Geographical challenges are significant, as much of the affected area is remote and inaccessible. Rockslides have blocked roads, making it difficult for rescuers to reach the worst-hit regions. Authorities have not yet been able to provide estimates on the number of people missing.

The UK has sent a 60-strong search team equipped with search dogs, medical personnel, listening devices and concrete cutting equipment. Meanwhile, the European Union has allocated an initial million euros for non-governmental aid organizations in Morocco.

In the wake of the quake, aftershocks have continued to rock the region, forcing homeless survivors to spend nights exposed to the elements in Marrakech or makeshift shelters in devastated cities. Many survivors have criticized the government’s response as slow and inadequate.

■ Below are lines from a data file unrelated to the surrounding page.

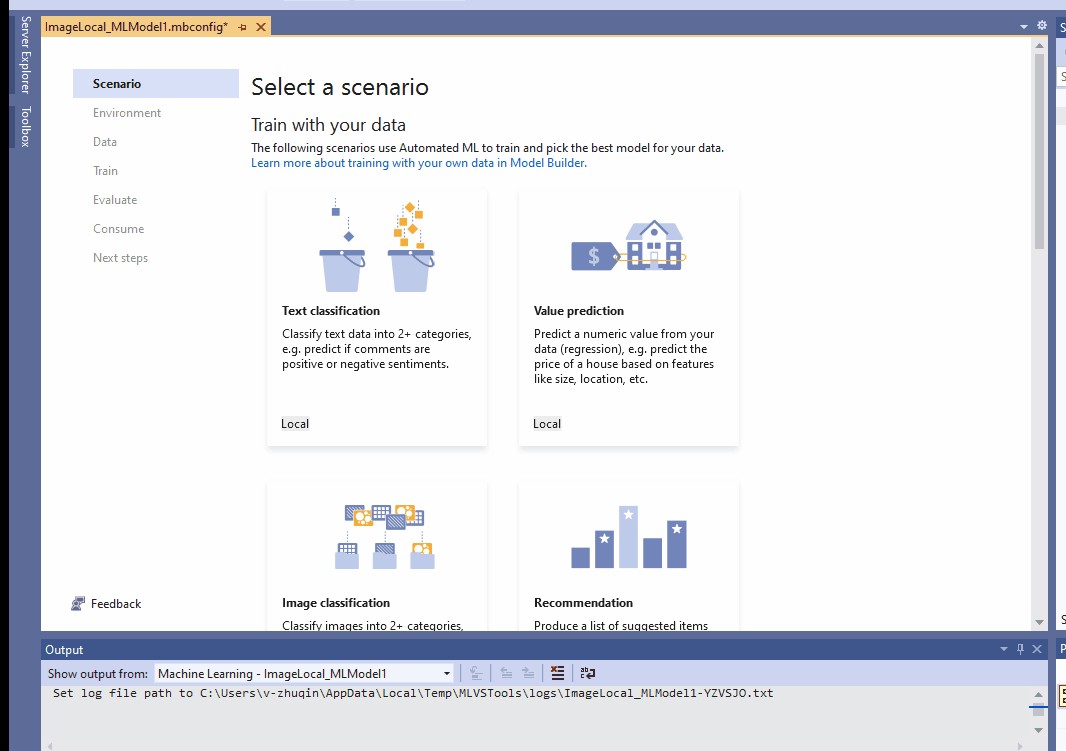The height and width of the screenshot is (751, 1066).
Task: Click the Recommendation bar chart illustration
Action: coord(628,536)
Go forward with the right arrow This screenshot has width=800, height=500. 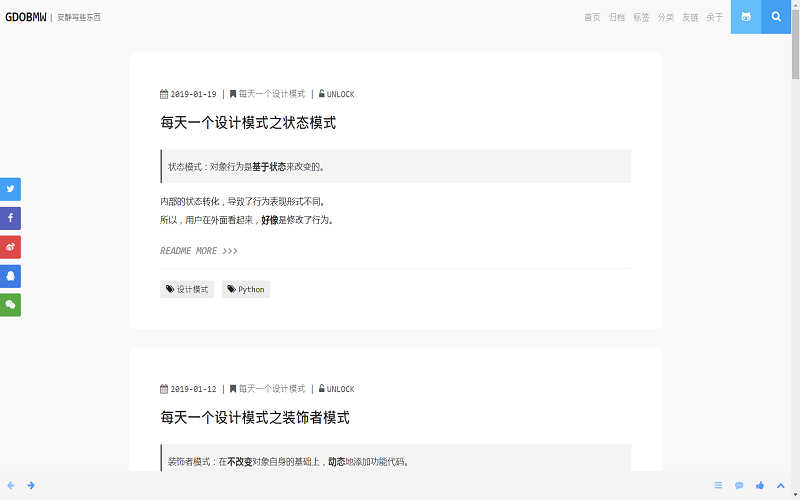[x=31, y=485]
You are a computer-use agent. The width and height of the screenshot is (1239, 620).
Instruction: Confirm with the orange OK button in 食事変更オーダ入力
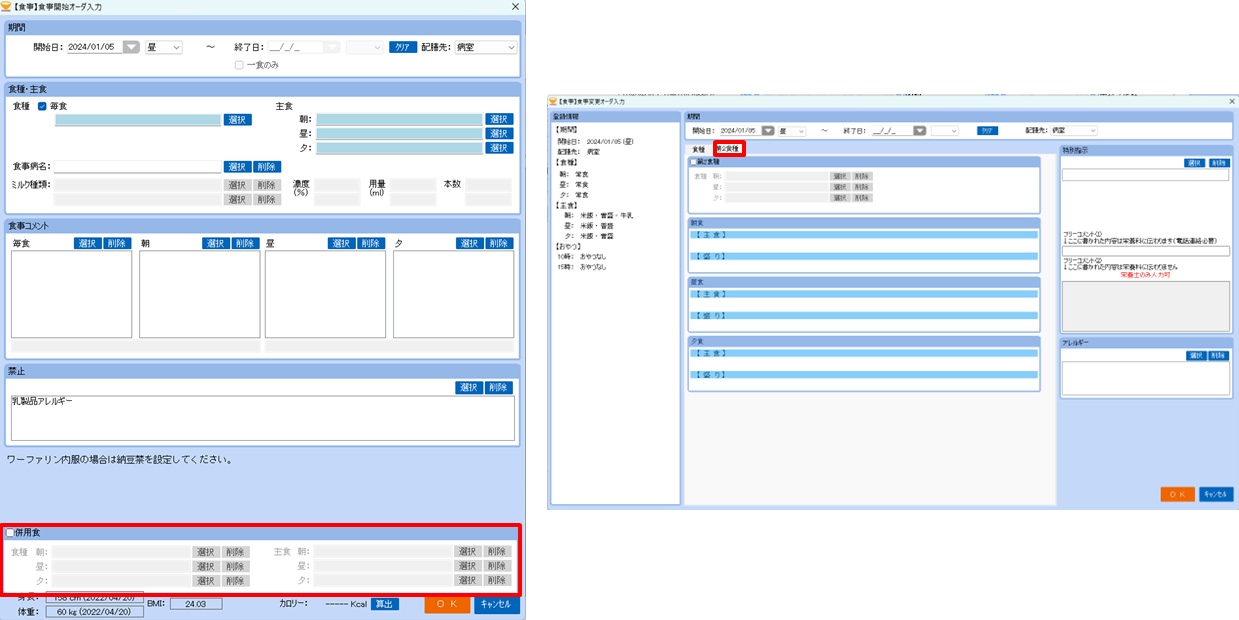(1178, 494)
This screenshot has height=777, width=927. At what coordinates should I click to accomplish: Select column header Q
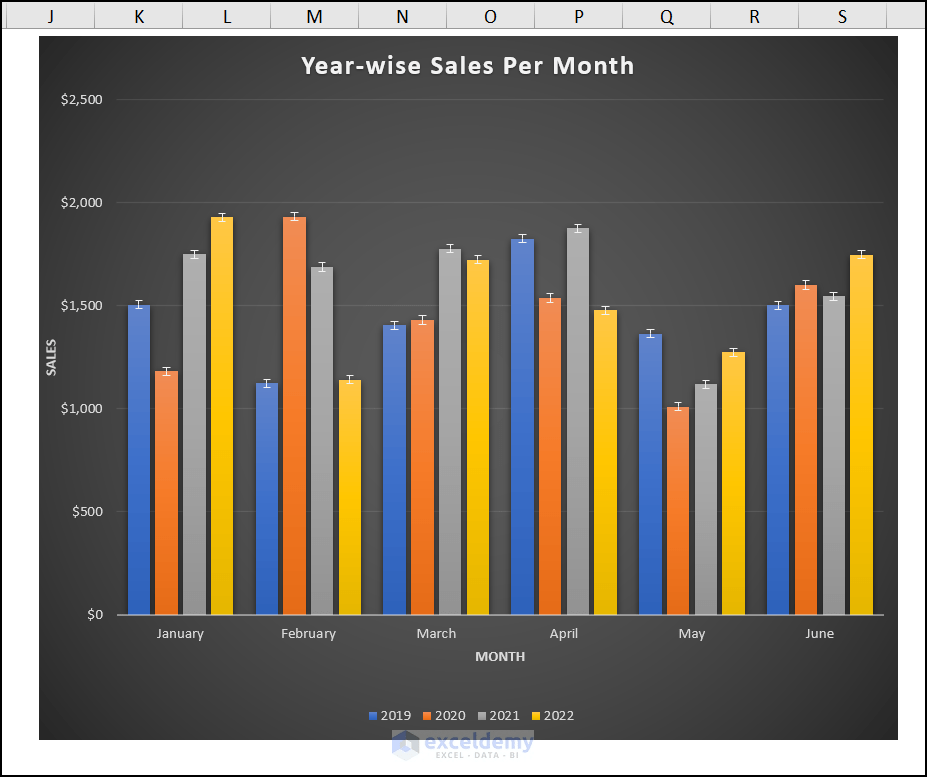coord(666,16)
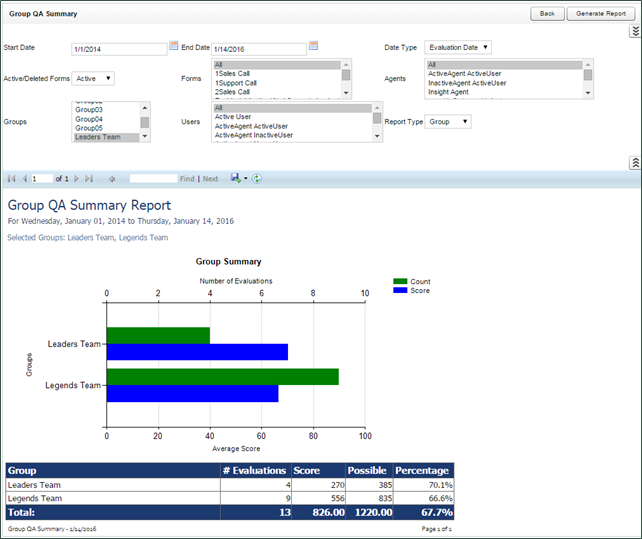Navigate back to parent report arrow
The width and height of the screenshot is (642, 539).
(x=113, y=178)
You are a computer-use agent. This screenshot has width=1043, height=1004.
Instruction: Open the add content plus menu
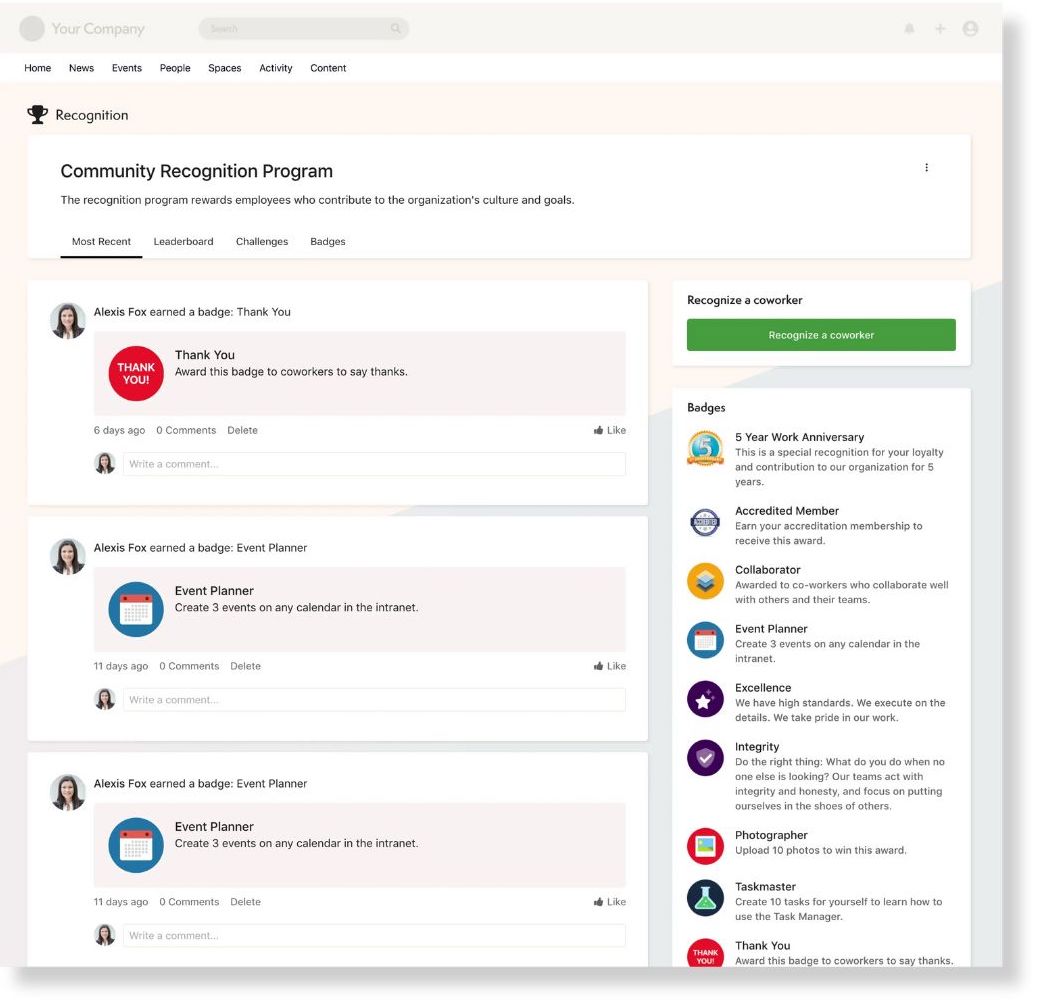[940, 28]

The Moroccan army has declared its commitment to strengthen search and rescue teams, delivering essential supplies such as drinking water, food, tents and blankets. The disaster has not only claimed lives, but also caused damage to Morocco’s cultural heritage. Marrakech, a UNESCO World Heritage Site, has seen its buildings deteriorate, while the historically significant 12th-century Tinmel Mosque, in a remote mountain area closer to the epicenter, suffered significant damage.

With at least 2,681 confirmed dead and 2,501 injured, Morocco is grappling with its deadliest earthquake in more than 120 years. This disaster has highlighted the need to improve construction standards, especially in rural areas where many buildings are not built to withstand such seismic events.